Sal4 enhances the release of the O-Ag from the OM of S. Typhimurium. (A) Mid-log-phase cultures of S. Typhimurium were resuspended in PBS or T₁₀₀E₁₀ at pH 7.4 and then treated with 23D7 or Sal4 (5 μg/ml) for 15 min. Supernatants were then probed for O-Ag by dot blotting, as described in Materials and Methods. The membrane blots were analyzed by densitometry, and the data (fold increase) are presented relative to PBS control-treated cells. (B) Cell supernatants of S. Typhimurium treated with 23D7 or Sal4, as described for panel A, were subjected to immunoblotting with antibodies against O-Ag, flagellin, or OmpC. Lipid A levels in bacterial supernatants were detected using the LAL assay. Data are averages (with standard errors) from a single experiment done in triplicate. (C) Permeability of the bacterial OM to EtBr following Sal4 treatment. Mid-log-phase cultures of S. Typhimurium SJF14 (tolC::kan) or SJF32 (oafA126::Tn10d-Tc tolC::Kan) were treated with Sal4 (5 μg/ml) for 15 min and then incubated with EtBr (10 μg/ml) for 10 min. Cells were then subjected to quantitative fluorimetry. Baseline permeability values were obtained by measuring EtBr uptake in SJF14 and SJF32 treated with the isotype control antibody 23D7. The percent increase in permeability is defined as the amount of EtBr uptake in Sal4-treated cells divided by the amount obtained from 23D7-treated cells. Significance, as determined using the Student t test, is indicated by asterisks: *, P < 0.05.

————————

WHAT YOU WILL DO:
A - Name every molecule that the Sal4 figure legend says was detected or measured in the bacterial supernatants.
B - Carry on the Sal4 figure legend from its final sentence.

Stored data
————————

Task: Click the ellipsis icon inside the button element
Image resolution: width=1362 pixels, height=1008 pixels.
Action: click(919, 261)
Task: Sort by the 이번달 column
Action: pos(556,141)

————————

RESULTS BY TASK:
A - O-Ag, flagellin, OmpC, and lipid A

B -
Fig 4

Sal4 causes distortion of the bacterial envelope. S. Typhimurium strain 14028 was treated with PBS (A and B) or Sal4 (5 μg/ml) for 15 min (C and D) or 60 min (E and F) and then collected by centrifugation, fixed with glutaraldehyde, and processed for TEM, as described in Materials and Methods. The OM of control cells (arrows [A] or arrowheads [B]) were uniformly smooth. In contrast, cells treated with Sal4 for 15 min were surrounded by a fuzzy coat (arrows [C] or arrowheads [D]). The fuzzy coat was more pronounced after 60 min incubation with Sal4 (arrows [E] or arrowheads [F]). The boxed areas in panels A, C and E are enlarged in panels B, D, and F, respectively.

Fig 5

Cryo-electron micrographs of S. Typhimurium following treatment with Sal4. Control (PBS-treated [A and C]) or Sal4-treated (5 μg/ml for 15 min [B and D]) wild-type S. Typhimurium cells were spotted onto carbon-coated copper grids, plunge-frozen in liquid ethane, and imaged at −176°C using a JEM-4000FX electron microscope. Sal4-treated cells were surrounded by a fuzzy coat ∼50 to 60 nm thick (D, asterisks), which was absent from control cells. IM, inner membrane; PG, peptidoglycan layer; OM, outer membrane. The boxed areas in panels A and B are enlarged in panels C and D, respectively.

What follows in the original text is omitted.